# I'm lost here... taking care of my friends tank.



## unn (Oct 31, 2007)

My buddy is out of town and I'm taking care of his tank. I got back from work and found that one of his Platys was on its side on the bottom of the tank. I removed him and put him in a smaller tank, but I have no idea what's wrong with it. I took a picture








... any ideas would be welcome. Thanks!


----------



## willow (Sep 9, 2006)

welcome.
could you possibly give a little more information /
are you a fish keeper yourself ?


----------



## unn (Oct 31, 2007)

I have kept fish before but never anything like this... I wish I could call my friend, he's out of the country... Its a platy, probably about a year and a half old. What other infos might you need...


----------



## willow (Sep 9, 2006)

hi
how big is the tank,who else lives in there,
what temperature is it at,Amonia,nitrates,nitrites levels
when was the last water change.
looks more like a harliquin rasbora(but hay,i'm probably wrong)
how much are they fed,
a few things to start with if that's ok


----------



## unn (Oct 31, 2007)

I think its a 10 gal, there are 3 more platys, 4 with a blue neon stripe, and 3 brown and black striped (sorry don't know specifics) and a red-tailed shark. The tank is at 78. I don't know any of the ammonia, nitrates or nitrites. He changed the water probably a week ago. I was told to feed a large pinch and add a sinking wafer.


----------



## unn (Oct 31, 2007)

Actually as I see those pictures it might be harlequin rasbora. Just wherever I said platy make that rasbora


----------



## willow (Sep 9, 2006)

sounds over stocked to me to be honest,
you really need to know that the water levels are doing
to be honest,have a rumage in the cabinate where the fish food is
and see if ther is a test kit.


----------



## unn (Oct 31, 2007)

Okay I found a test kit... nitrates 40ppm, nitrites 0ppm, and i don't think there is an ammonia test.
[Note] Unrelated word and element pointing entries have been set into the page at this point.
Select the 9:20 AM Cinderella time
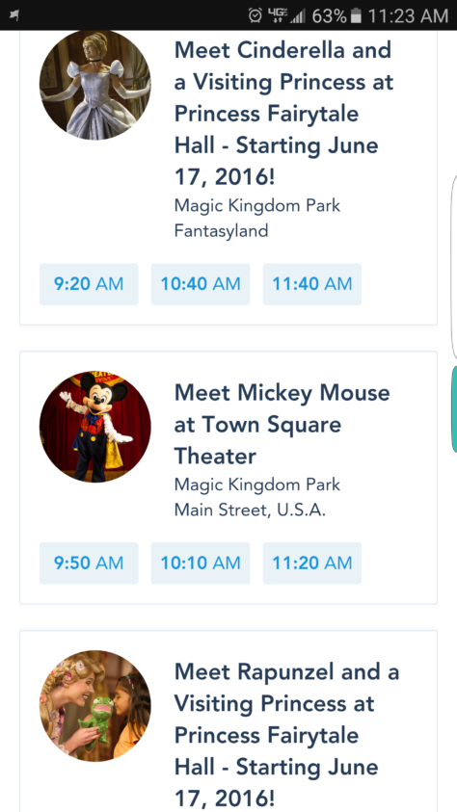 tap(89, 284)
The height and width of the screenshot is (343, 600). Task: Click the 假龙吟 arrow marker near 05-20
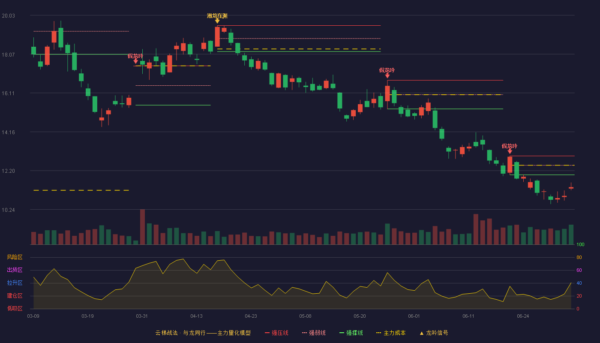click(387, 75)

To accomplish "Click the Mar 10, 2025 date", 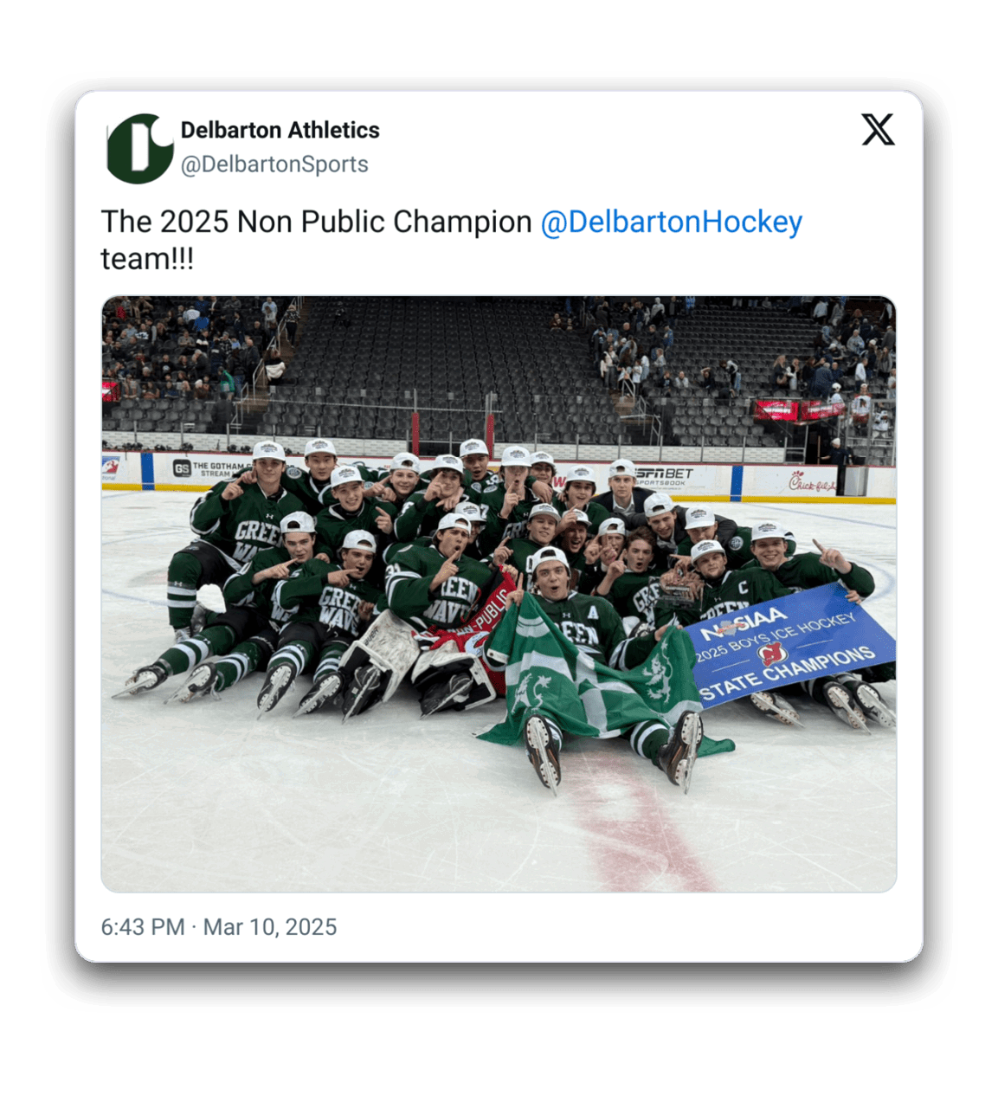I will coord(270,927).
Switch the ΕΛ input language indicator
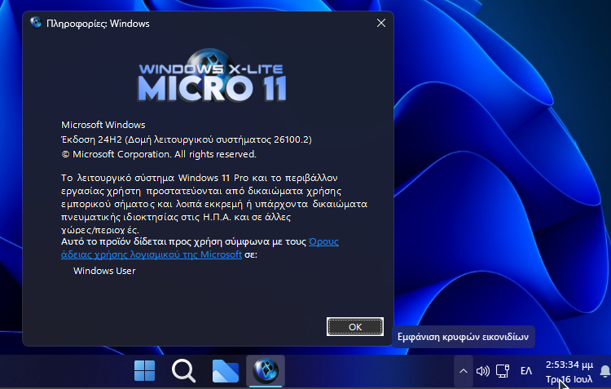Screen dimensions: 611x389 pyautogui.click(x=526, y=371)
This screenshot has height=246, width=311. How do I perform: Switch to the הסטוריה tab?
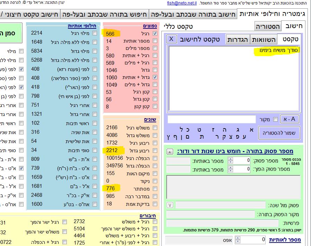click(x=268, y=26)
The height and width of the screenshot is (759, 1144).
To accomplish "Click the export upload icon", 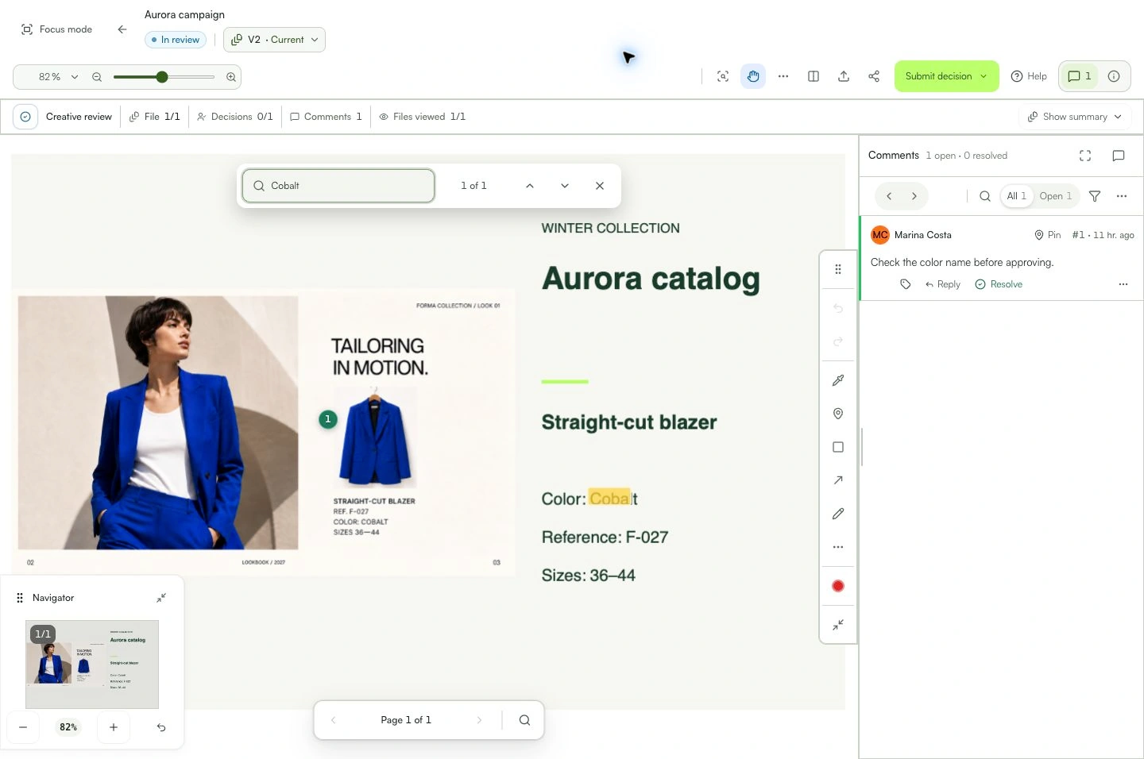I will 844,76.
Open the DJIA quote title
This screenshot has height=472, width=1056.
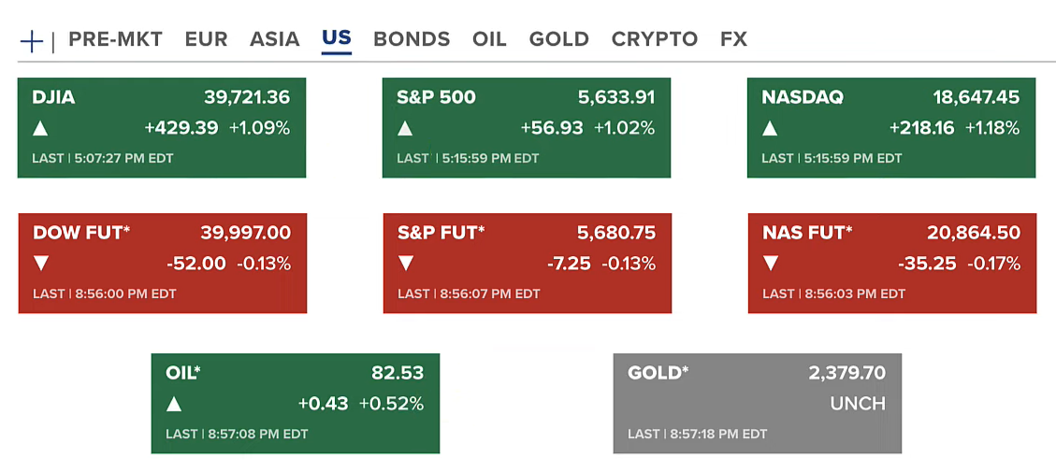[x=53, y=97]
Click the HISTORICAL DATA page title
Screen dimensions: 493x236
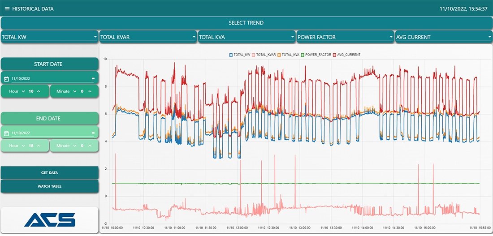(x=33, y=9)
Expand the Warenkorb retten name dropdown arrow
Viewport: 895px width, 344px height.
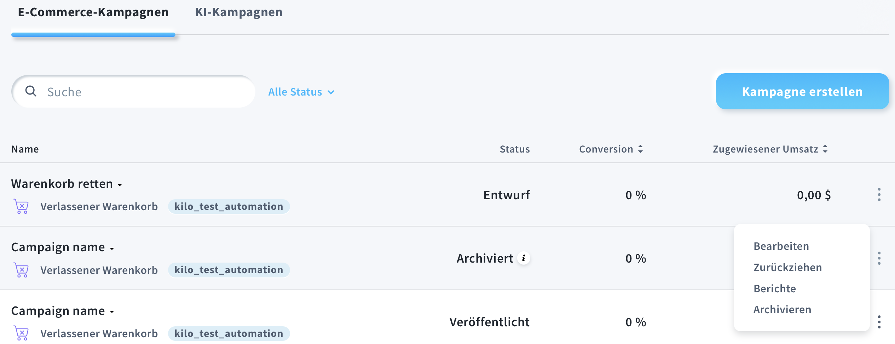(120, 185)
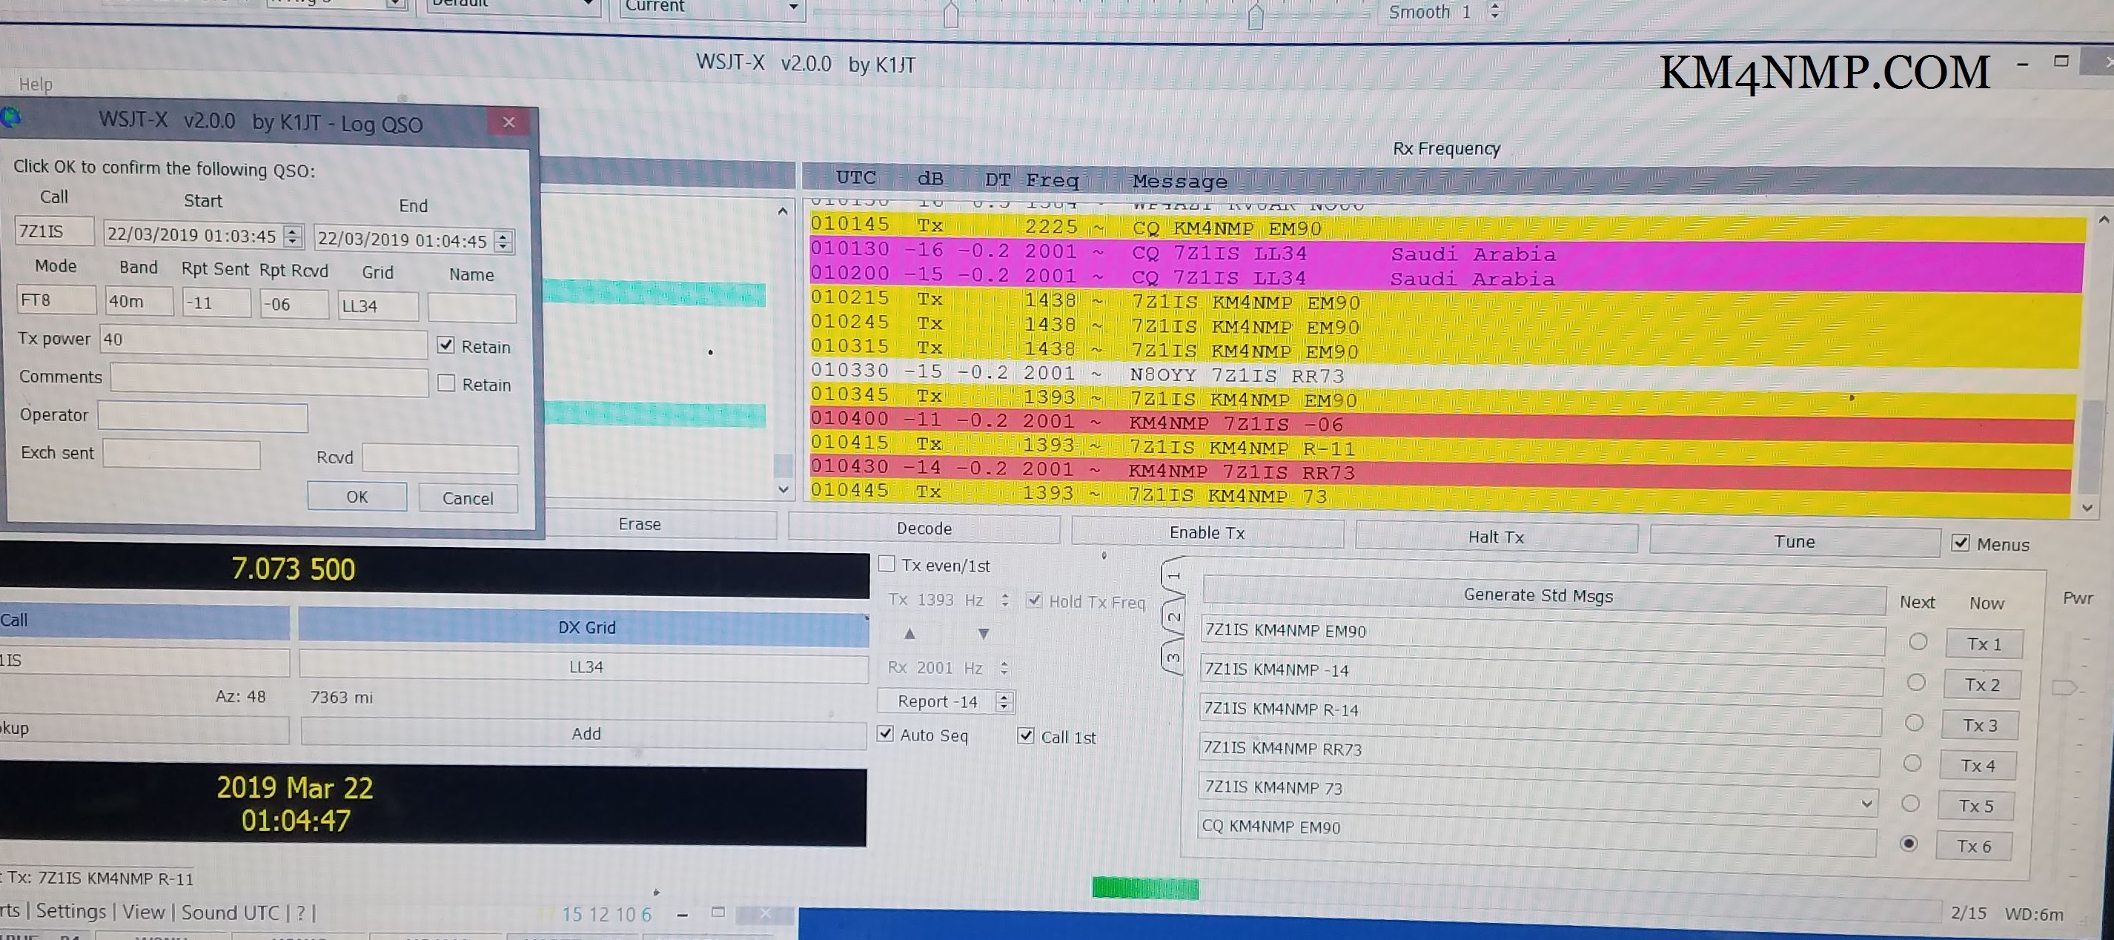Image resolution: width=2114 pixels, height=940 pixels.
Task: Increment Report -14 stepper
Action: [1004, 697]
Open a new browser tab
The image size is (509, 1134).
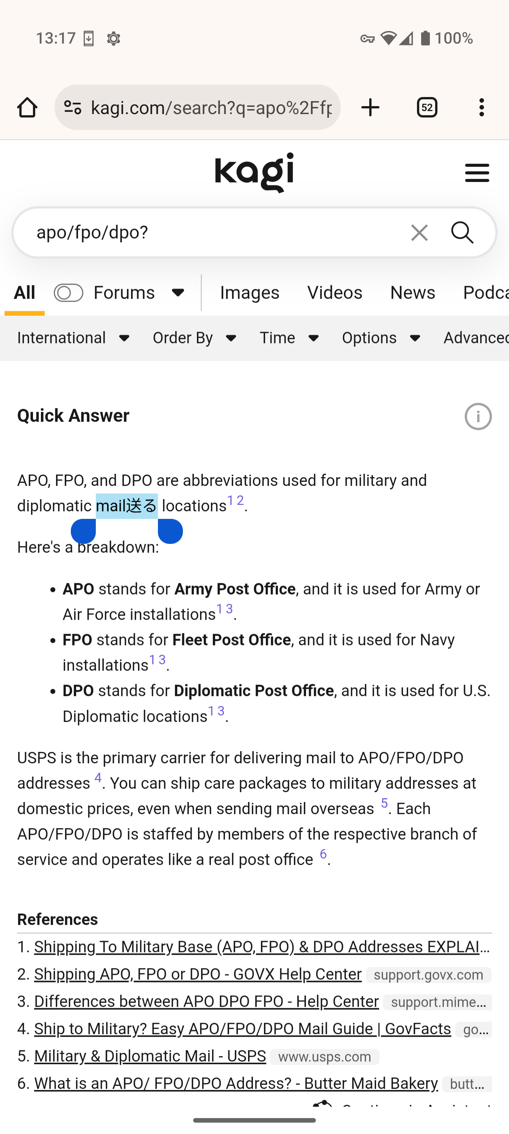click(x=370, y=107)
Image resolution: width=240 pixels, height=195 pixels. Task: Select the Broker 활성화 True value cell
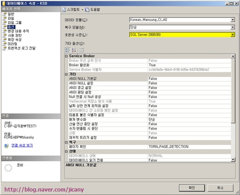189,65
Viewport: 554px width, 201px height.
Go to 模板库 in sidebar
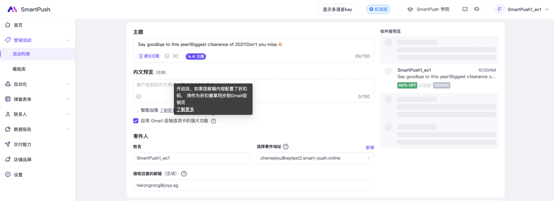19,69
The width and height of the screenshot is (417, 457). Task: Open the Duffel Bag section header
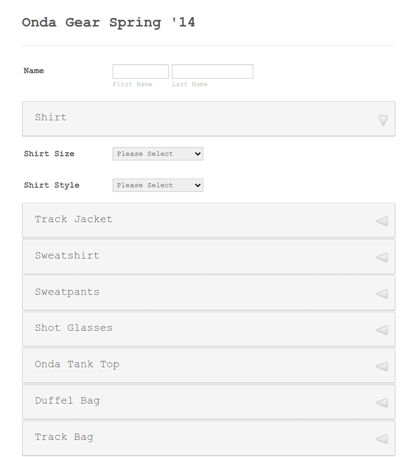[209, 402]
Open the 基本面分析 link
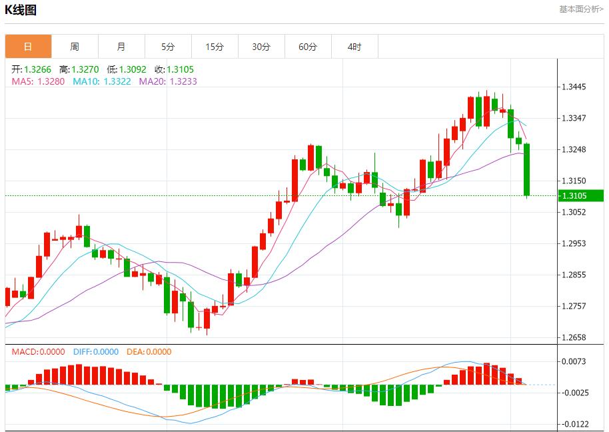The height and width of the screenshot is (432, 609). coord(580,9)
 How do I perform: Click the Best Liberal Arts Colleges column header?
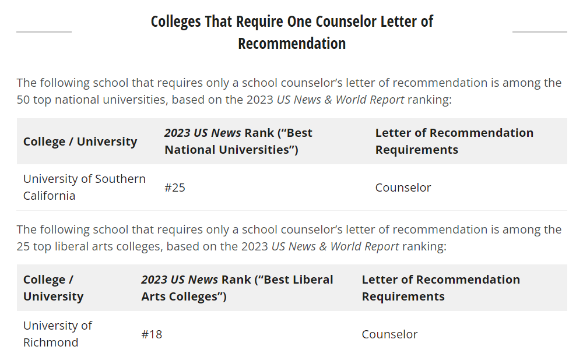[x=237, y=288]
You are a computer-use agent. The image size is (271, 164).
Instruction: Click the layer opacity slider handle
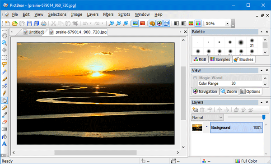264,117
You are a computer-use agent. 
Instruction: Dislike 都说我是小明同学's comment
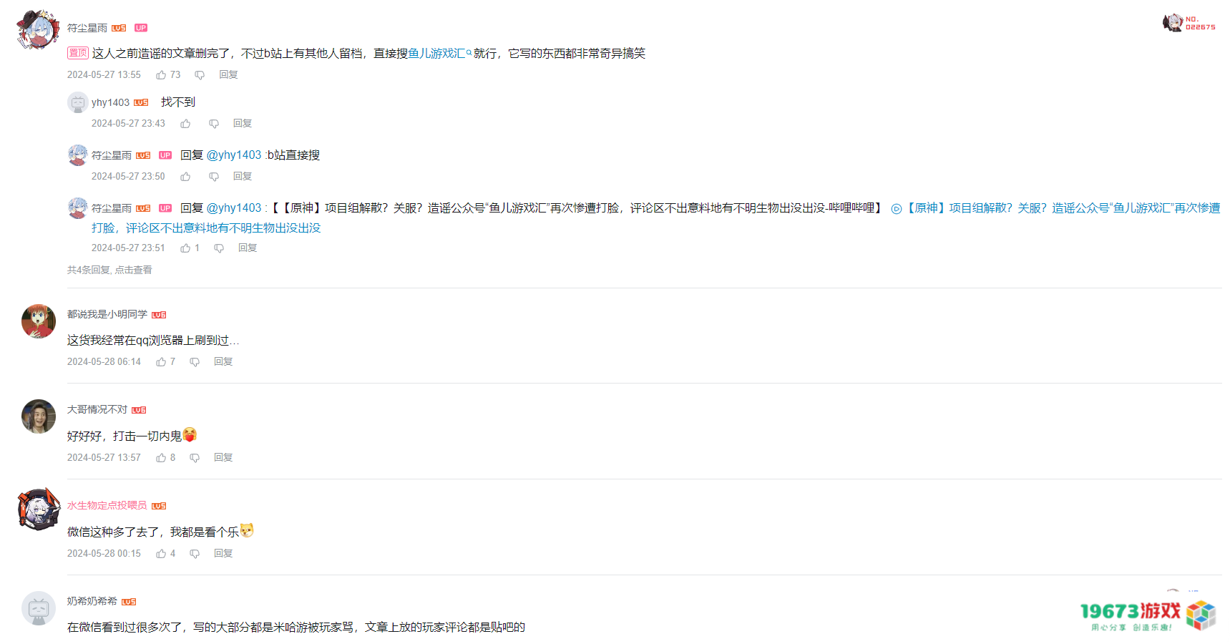[194, 361]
The pH is between 7 and 7.5.


----------



## willow (Sep 9, 2006)

ok well the nitrate is a little high,
i think you would probably find that the amonia would be up,
do you know if there is amonia test there,
i would be surprised if not.
you may need to do a water change.


----------



## unn (Oct 31, 2007)

I'll do a water change... is there any way to save the one in the bowl?


----------



## willow (Sep 9, 2006)

maybe put in an air stone if you can,
dechlorinated water,and some melafix,tiny bit though
as it's a small bowl.


----------